Digital
History>eXplorations>Lynching>Anti-Lynching
Legislation of the 1920s>Comments by John Sandlin
CONGRESSIONAL RECORD-HOUSE Comments by John Sandlin (January 18,
1922)
Mr.
Sandlin: I make my appeal to the fair-minded and patriotic men
of the East, the West, and the North to join hands with the men
of the South and put to rout the proponents of this unnecessary,
unconstitutional, harmful, and dangerous measure. Why, Mr. Chairman,
if this measure is placed on the statute books of this country
it is going to weaken local responsibility and will be an encouragement
to the viciously inclined. By the growth of a healthy public sentiment
mob law is greatly on the wane in the South, but enact this bill
and there will be a lessening of the efforts to check and abate
it. The citizen will feel that the matter has passed out of his
hands since the Federal Government has intervened, and will look
to the Government to control and punish. He will feel that the
United States has usurped his functions in this regard. Local
officials will take much the same view and will not be so keenly
alive to their own individual responsibility. The imposition of
a penalty on a country or parish will not deter the members of
a mob. The criminally inclined will draw surcease from the provisions
of this bill. Gaining the impression that the power of the National
Government will save him from the wrath of the mob, he thus is
encouraged to commit the unspeakable crime.
Instead
of making for law and order, it will be but a breeder of disregard
for law, and encourage the brute to seek the gratify his unholy
propensities, imagining himself secure because a law has been
placed on the statute books which penalizes the county where a
lynching occurs and imprisons those who dare lay hands on him.
The
Constitution of the United States declares that "the powers
not delegated to the United States by the Constitution, nor prohibited
to it by the States, are reserved to the States, respectively,
or to the people." This proposed measure plainly violates
this provision of the Constitution of the United States and aims
at the destruction of local self-government.
In
conclusion, Mr. Chairman, let me say that I deplore the rapid
change in our Government from a democracy to a bureaucracy, and
unless we turn about and retrace our steps the of this country
will soon awake to the realization that they have no local self-government
and are living under a centralized form of government, with their
everyday actions directed and controlled by Federal agencies.

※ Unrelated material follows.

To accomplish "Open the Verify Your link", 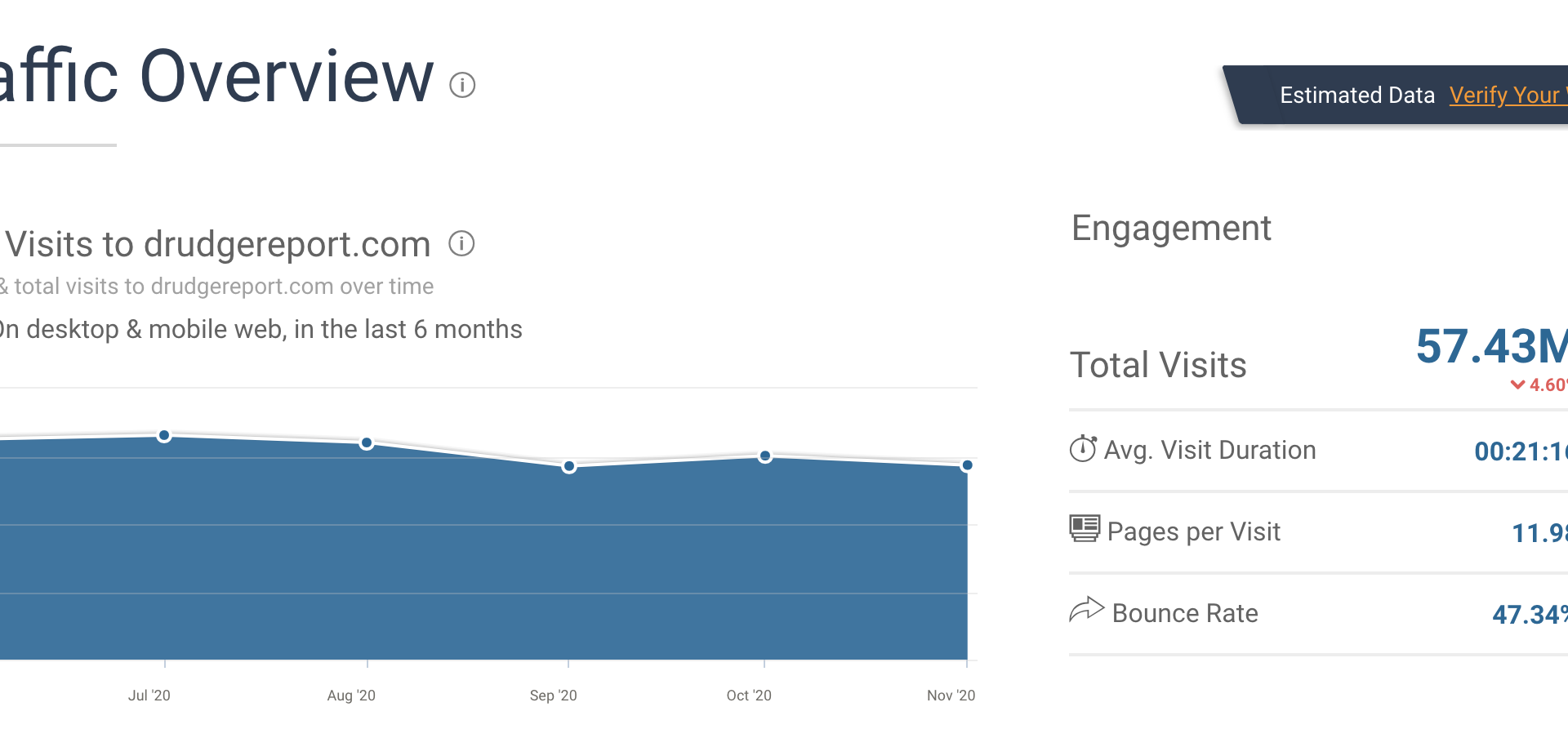I will pyautogui.click(x=1507, y=96).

If demands for legislation of this character are acceded to by
the Congress, there will be no limit it will not be urged to go
and which it can consistently refuse to grant. Let me, then, appeal
to Members of this House, regardless of the section from whence
you come, to stand together and resist and defeat this assault
upon the Constitution and the inherent rights of the States guaranteed
to them by the provisions of that immortal document.